Geert Wilders, leader of the Freedom Party (PVV) in the Netherlands who is often labelled the ‘Dutch Trump’, quickly declared that “Patriots are winning elections all over the world,” while Nigel Farage, leader of Britain’s Reform Party, spent the US election night celebrating in Trump’s Mar-a-Lago.
Perhaps, inevitably, many expect Trump’s election will boost the populist cause in Europe, whether hopeful right-wingers or fearful leftists and centrists. Yet, the reality will likely be more nuanced. While they all share hostility to immigration, opposition to ‘wokeness’ and domestic nationalism, populists, whether in the US or Europe, have many differences. Though the European right-wingers may welcome Trump’s election, his return to the White House brings with it potential challenges as well as opportunities.
A boost for Farage?
Farage is among those most expected to benefit from Trump’s return to power. Even before Trump’s first election in 2016, Farage courted the president-elect. After playing a prominent role in Britain’s Brexit referendum, Farage headed to the US and was invited by Trump to brief him. Farage then spoke at Trump rallies and was there in person to congratulate him after the 2016 victory. Since then, Farage has made multiple trips to the US to link up with the Trump camp, crucially showing his loyalty even after the defeat to Joe Biden in 2020. During the 2024 election, Farage made several more trips to the US, including to show solidarity immediately after the assassination attempt in Pennsylvania, and was pictured several times at rallies wearing a MAGA hat.
Commentators have noted that, while Farage insists he is ‘very close’ to Trump, the president-elect has been more distant towards the Reform Party leader. There are only a handful of, mostly staged, photographs of the two together, questioning how genuinely close they are. Though immediately after the election, Farage offered, perhaps mischievously, to act as a broker between the president-elect and the UK’s Labour government, British ministers immediately declined the invitation.

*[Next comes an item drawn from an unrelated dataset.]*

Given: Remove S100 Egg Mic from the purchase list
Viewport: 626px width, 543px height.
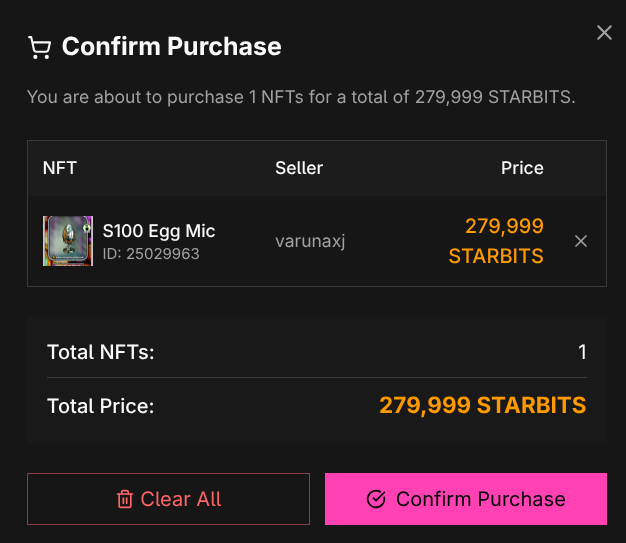Looking at the screenshot, I should [x=581, y=241].

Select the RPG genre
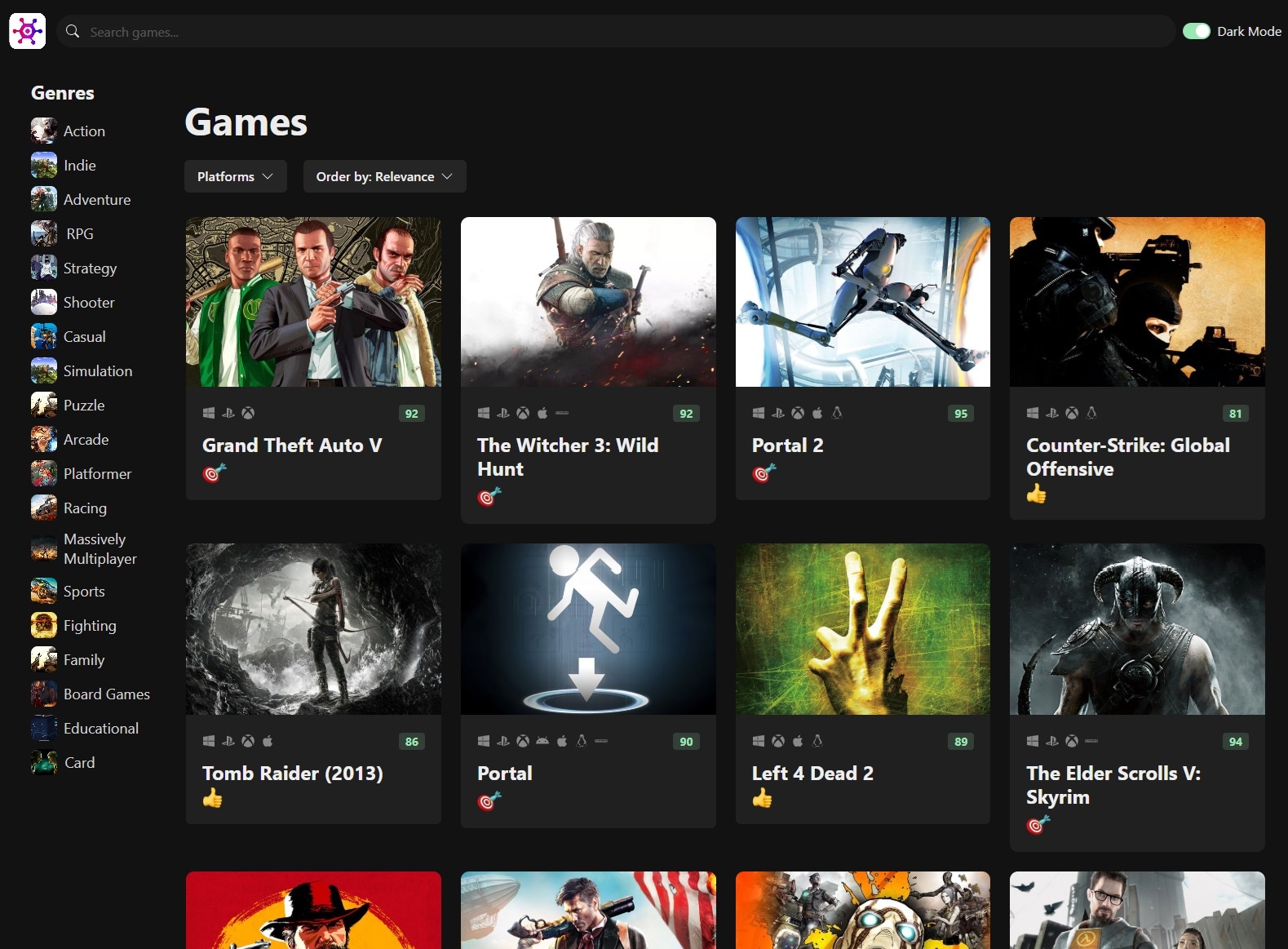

Here lies the challenge for Farage: how to translate his apparent closeness to Trump into something tangible. In the UK, he is simply the leader of a relatively marginal party that has five seats in parliament and won 14% of the vote in 2024. With another election not expected until 2028-9, Labour has little incentive to deal with Farage, whose politics Keir Starmer strongly opposes. To work with Farage would cost Labour a lot more domestically than it might gain abroad, especially given the questions about how close Farage and Trump really are.
A further dilemma for Farage is that, even if he were able to somehow perform an electoral miracle in Britain’s next parliamentary election, Trump would likely have left office by then, given the constitution prevents him from running in 2028. Farage’s best hope is for Trump's popularity in Britain to boost the number of reformers, and his party saw a slight bump in membership after the presidential election. However, Trump is not particularly well regarded in the UK, so this is unlikely to have a dramatic effect. More useful might be for Reform to study closely how Trump campaigned in 2024 to learn lessons and techniques for their own future elections rather than expecting an immediate electoral lift.